● What is needed
Nothing but the records, transcribed verbatim and stripped of images, should appear in the answer.

Pixel coordinate grounding data
——
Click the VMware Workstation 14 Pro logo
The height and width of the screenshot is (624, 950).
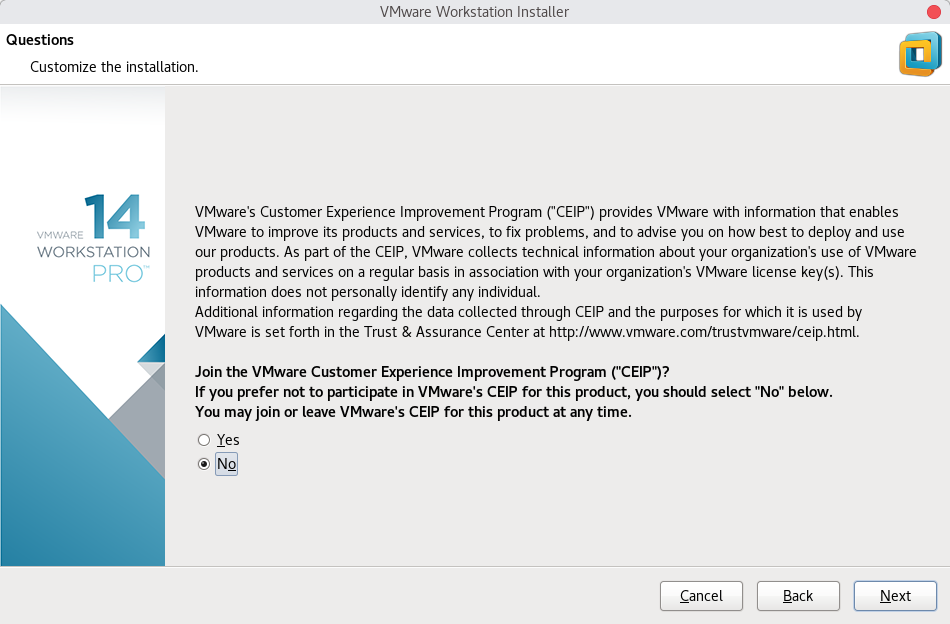94,240
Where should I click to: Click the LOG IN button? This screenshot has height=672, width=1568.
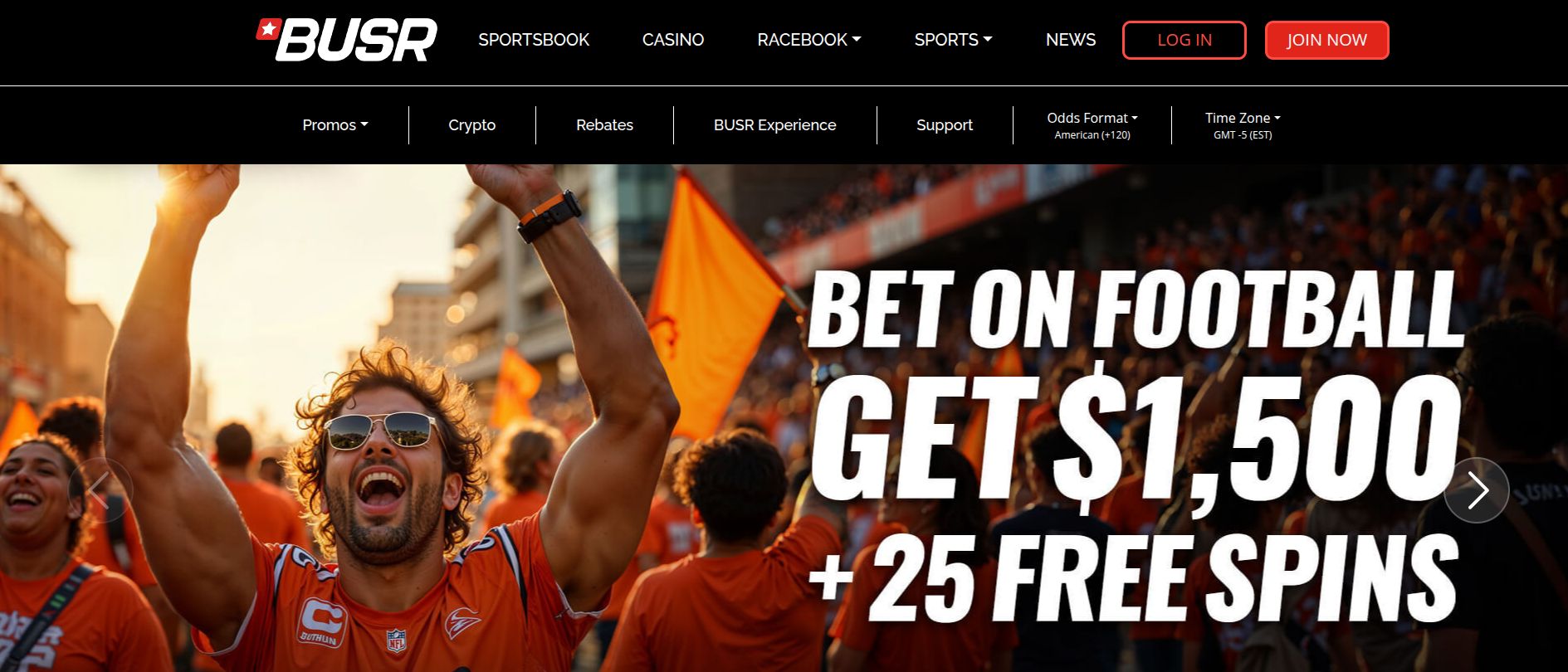[x=1185, y=40]
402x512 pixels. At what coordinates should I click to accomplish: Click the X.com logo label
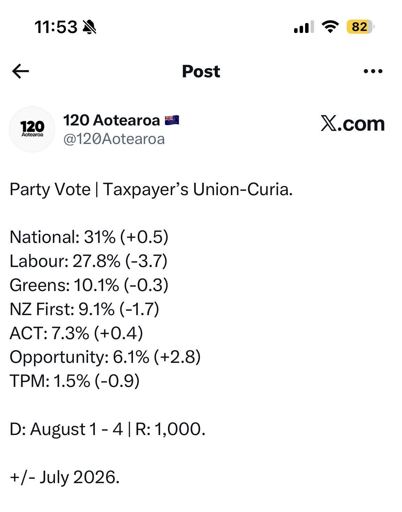[353, 124]
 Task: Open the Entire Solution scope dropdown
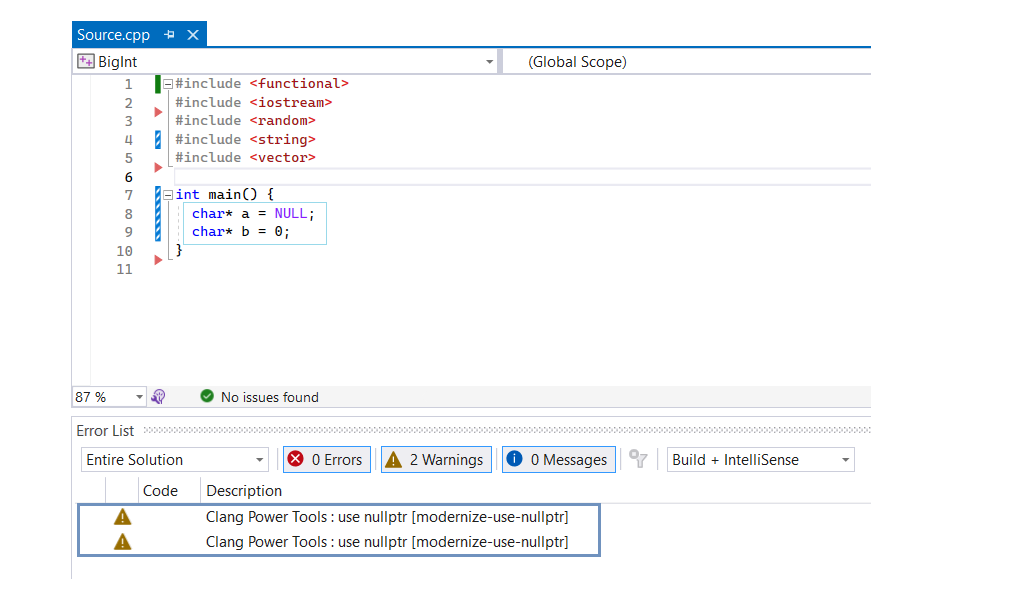(x=260, y=460)
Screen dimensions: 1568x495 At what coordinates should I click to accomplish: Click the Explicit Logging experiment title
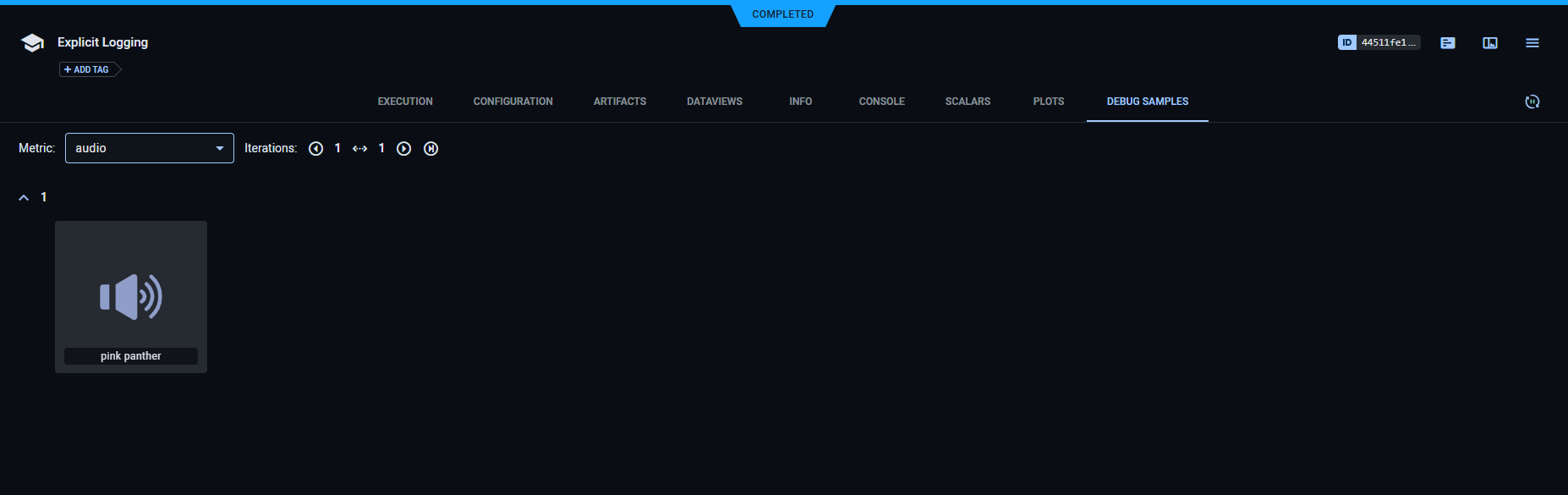102,42
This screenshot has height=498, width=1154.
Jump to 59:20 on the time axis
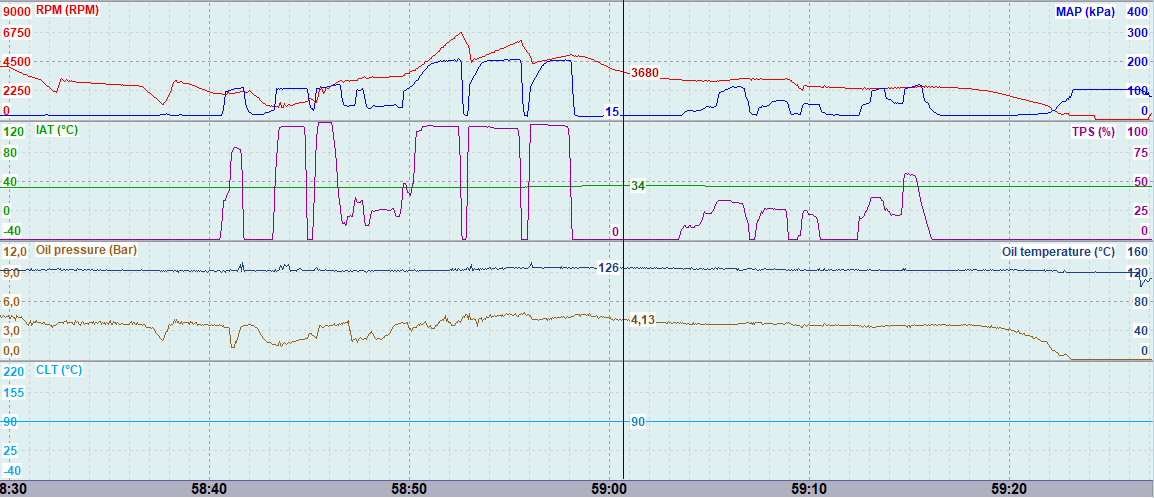1007,490
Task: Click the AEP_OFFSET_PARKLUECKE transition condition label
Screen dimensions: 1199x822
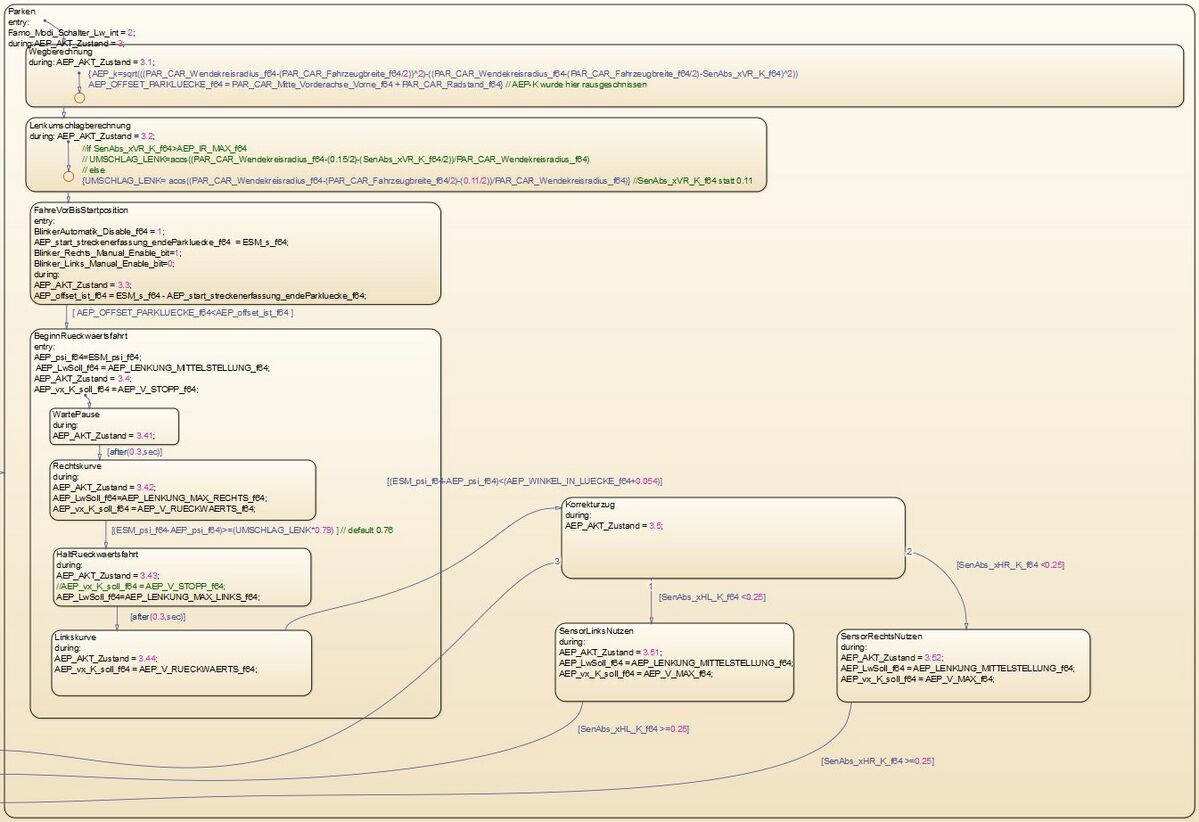Action: pyautogui.click(x=183, y=313)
——
● Exercise result
Click the VMware Workstation 14 Pro logo
The height and width of the screenshot is (624, 950).
94,240
Where should I click to: Click the LOG IN button? This screenshot has height=672, width=1568.
[x=1185, y=40]
402x512 pixels. At what coordinates should I click to accomplish: Click the X.com logo label
[353, 124]
 Task: Open the Entire Solution scope dropdown
(x=260, y=460)
Screen dimensions: 1568x495 At what coordinates should I click to accomplish: Click the Explicit Logging experiment title
102,42
This screenshot has height=498, width=1154.
Jump to 59:20 on the time axis
1007,490
Task: Click the AEP_OFFSET_PARKLUECKE transition condition label
Screen dimensions: 1199x822
Action: pyautogui.click(x=183, y=313)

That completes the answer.